Yes, I didn’t write up the treatment of free regions yet, but I was roughly thinking of something like this (I’ve been back and forth on the best way…):

  • A region if a set of points and/or free regions
  • Reworking the analysis to be expressed in terms of “may contain” this point etc, and having regions be considered live on all points, as you say
  • As one possible impl strategy, I was contemplating tracking the outlives relationships and saying that when the user writes 'a we will represent that as a set that consists of (a) all the CFG nodes and (b) the 'a node plus © any regions that 'a is declared to outlive. Not sure if that’s a good idea or not, kind of wanted to play around with it.


Hmm, something’s bugging me about this. I think that the “infinite loop” behavior you were talking about is more surprising than I thought at first. Consider this example, where we use a (incorrect, but perhaps unsafe) API to spawn threads, relying on a dtor to join them:

let scope = Scope::new();
let mut foo = 22;

// dtor joins the thread
let _guard = scope.spawn(&mut foo);

loop {
    foo += 1;

// drop of `_guard` joins the thread

This code would presumably pass borrowck, since the drop is not reachable, but that seems sort of wrong. Now, of course, this API is not safe: the safe version would use a closure, and then having “special treatment” of free regions like 'a (where it is treated as live throughout the closure body) would make things work, but that feels suboptimal. It’d be nice if we could inline the closure body and preserve the same level of type soundness. =)

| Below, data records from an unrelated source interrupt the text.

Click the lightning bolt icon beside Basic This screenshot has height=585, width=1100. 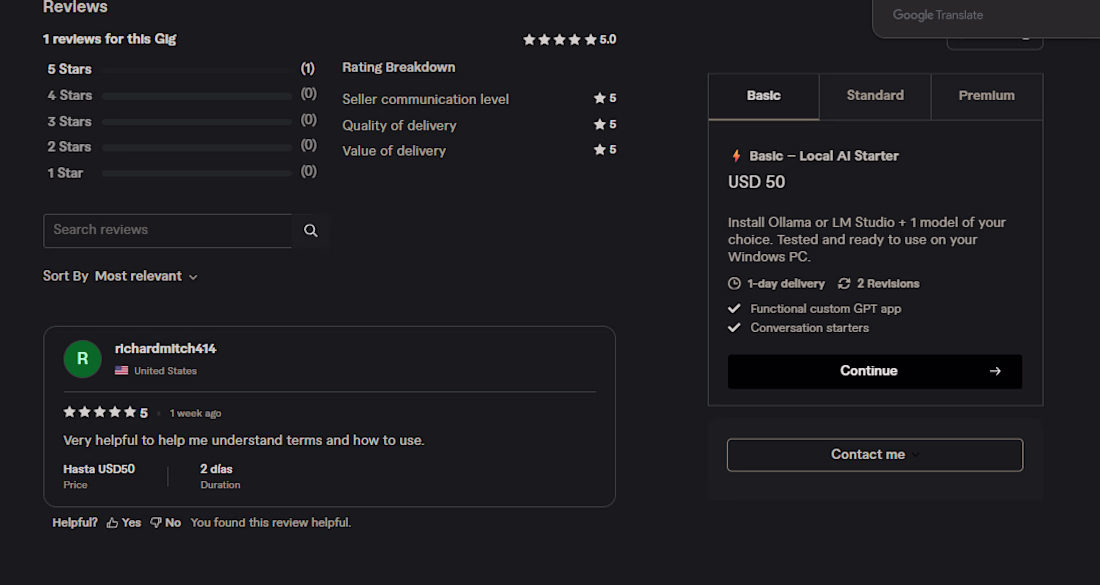tap(736, 156)
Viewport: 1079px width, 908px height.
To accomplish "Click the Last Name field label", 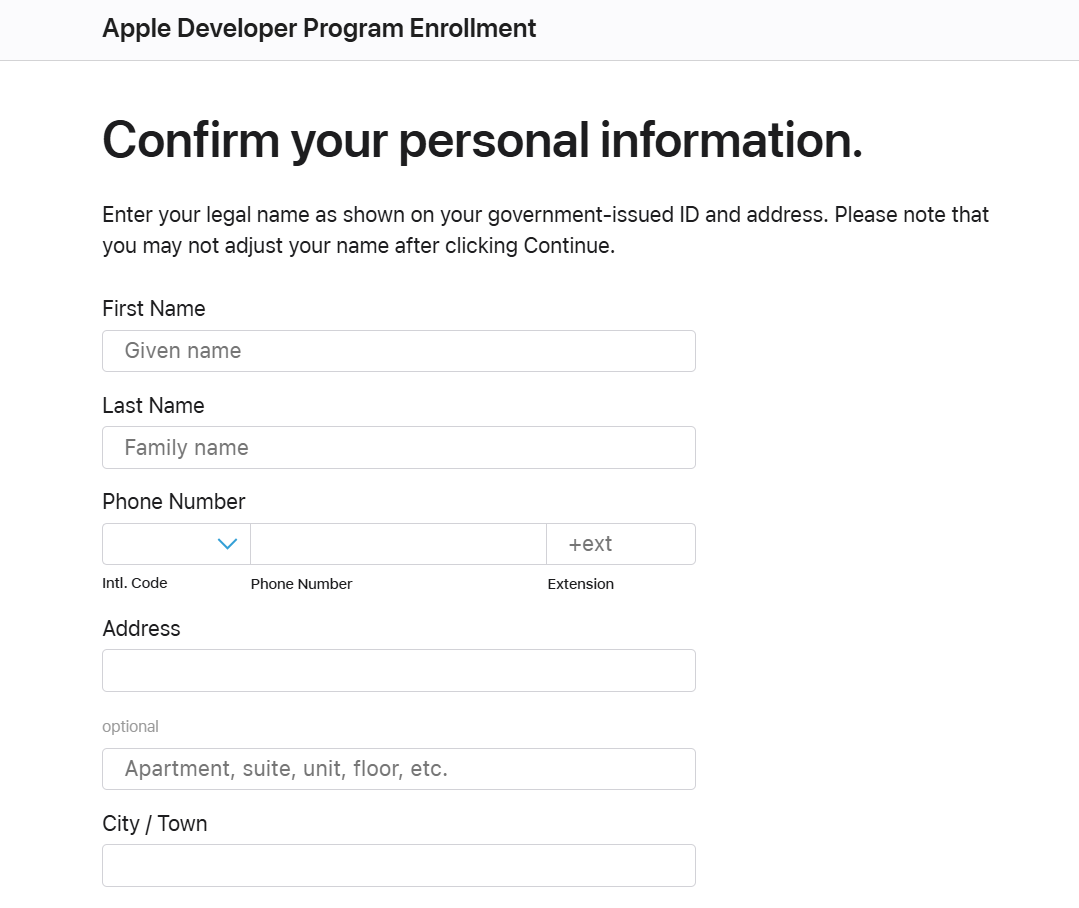I will coord(153,406).
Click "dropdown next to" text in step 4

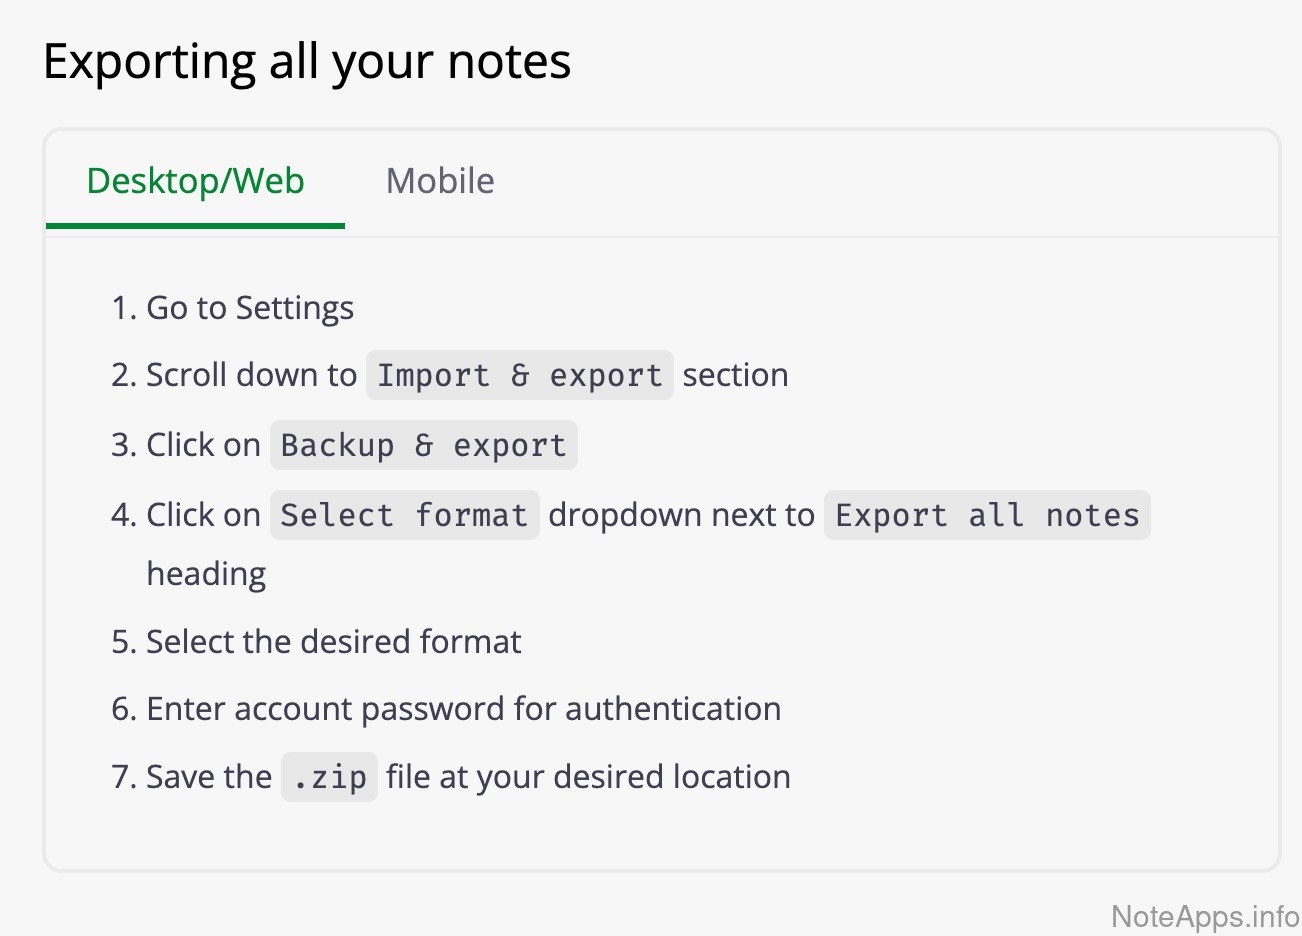[681, 515]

I had considered in the past that MIR construction could insert false “break” edges onto infinite loops. This is a common enough technique in compilers, since some algorithms are better behaved if there is a universal path to the exit. This would not completely eliminate dead code – example, code that is dominated by a return or break would still be dead – but it would ensure that the EXIT block is always reachable from the START block, right? Might be something to consider.


To narrow down a bit more, it feels like we ought to be able to treat named regions as an extension of the existing control-flow graph, and not have them be a special case.


I was thinking about this more in the meantime, and I think that – if we were going to go down this path – the right way would be to have loop be considered to have a (false) unwind edge. I believe this would ensure that the CFG has a single exit (well, the union of the RETURN and RESUME exits).

I’m technically on vacation now =), but on the airplane I prototyped out how this would work in the free-regions branch of the nll repository. In that branch, I made, for each free lifetime, synthetic graph nodes that follow from RETURN/RESUME; the free lifetimes are considered live in those nodes. Anyway, the internet here is too slow for me to go into details… (plus: vacation)… will try to post more later. =)


This looks great, I am particularly happy to see the error messages work out so nicely. I was worried that could become a major pain with NLL, but this 3-point-patterns is very effective.

I first was somewhat upset by lifetimes having holes, but indeed that is somewhat the case even in problem case #3 so I suppose that’s just necessary. In talking with @nikomatsakis earlier today, one thing that came up is that lifetimes currently have a clear end, but not really a clear start. I like that, it matches what I am doing in my formal model. However, due to the gaps, the lifetimes in this proposal do not really have a clear end any more. I will have to think more about what to make of this.

The one item in the proposal which leaves me most uneasy is the part about adding artificial nodes to the CFG to represent named external lifetimes. This thread has already uncovered problems wrt. infinite loops (and the proposed solution of adding an exit edge seems like a hack to me). Also, to represent arbitrary lattices of lifetime inclusions, the artifical blocks may sometimes have multiple successors, making them look even more artificial.

Why did you even choose this interesting approach to handling external lifetimes? I would have expected something based more on the fact that return takes an argument of a particular type, giving rise to appropriate constraints.

TBH I do not see immediately what your example is supposed to demonstrate @arielb1. Which type should send_to_other_thread have?